Nei giorni scorsi, il nuovo direttore del Jyllands Posten, Jacob Nybroe, ha ribadito:

“Non le pubblicheremo più. Ho confermato questa linea editoriale quando sono arrivato e ho ricevuto molti applausi. Potrò sembrare un vigliacco, ma non possiamo farlo”.

I nomi dei vignettisti danesi sono apparsi sulla stessa “hit list” che al-Qaeda ha pubblicato con il nome del direttore di Charlie Hebdo, Stéphane Charbonnier, ucciso nel massacro del 2015. Il vignettista danese Kurt Westergaard è vivo solo perché durante un attacco terroristico alla sua abitazione è riuscito a nascondersi.

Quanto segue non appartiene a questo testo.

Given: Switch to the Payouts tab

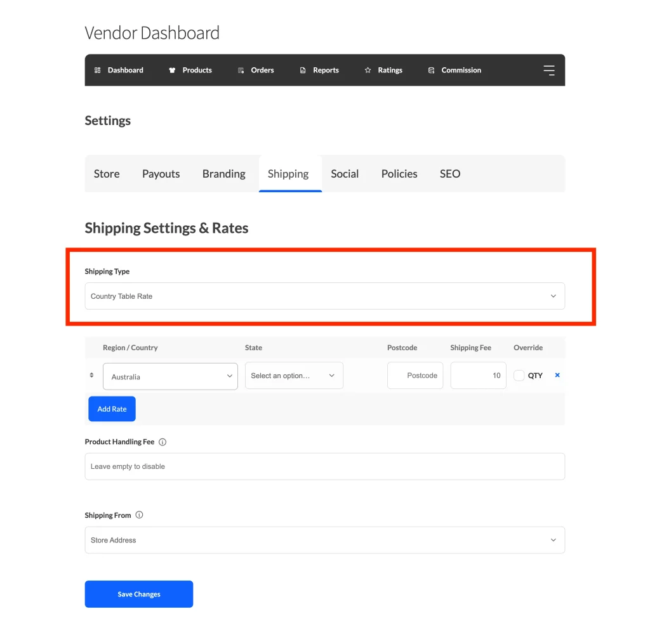Looking at the screenshot, I should click(x=161, y=174).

Oggi, la sede centrale del Jyllands Posten ha vetri antiproiettile, sbarre e lastroni metallici, filo spinato e videocamere. Si trova di fronte al porto di Aarhus, la seconda città più grande della Danimarca, ed è sorvegliata giorno e notte. Ogni porta automatica, ogni ascensore richiede un badge e un codice. Si entra come se fosse un caveau di una banca. Si apre una porta e quando si richiude si apre quella di fronte. I redattori entrano uno alla volta. “In poche parole, la libertà di espressione è in pessime condizioni in tutto il mondo. Anche in Danimarca, in Francia e in tutto l’Occidente. Questi sono tempi difficili; le persone preferiscono l’ordine e la sicurezza alla libertà”, ha dichiarato Rose.

Se tutti noi non difendiamo le nostre libertà, presto non le avremo più.

Giulio Meotti, redattore culturale del quotidiano Il Foglio, è un giornalista e scrittore italiano. Prima pubblicazione in italiano a cura di Gatestone Institute.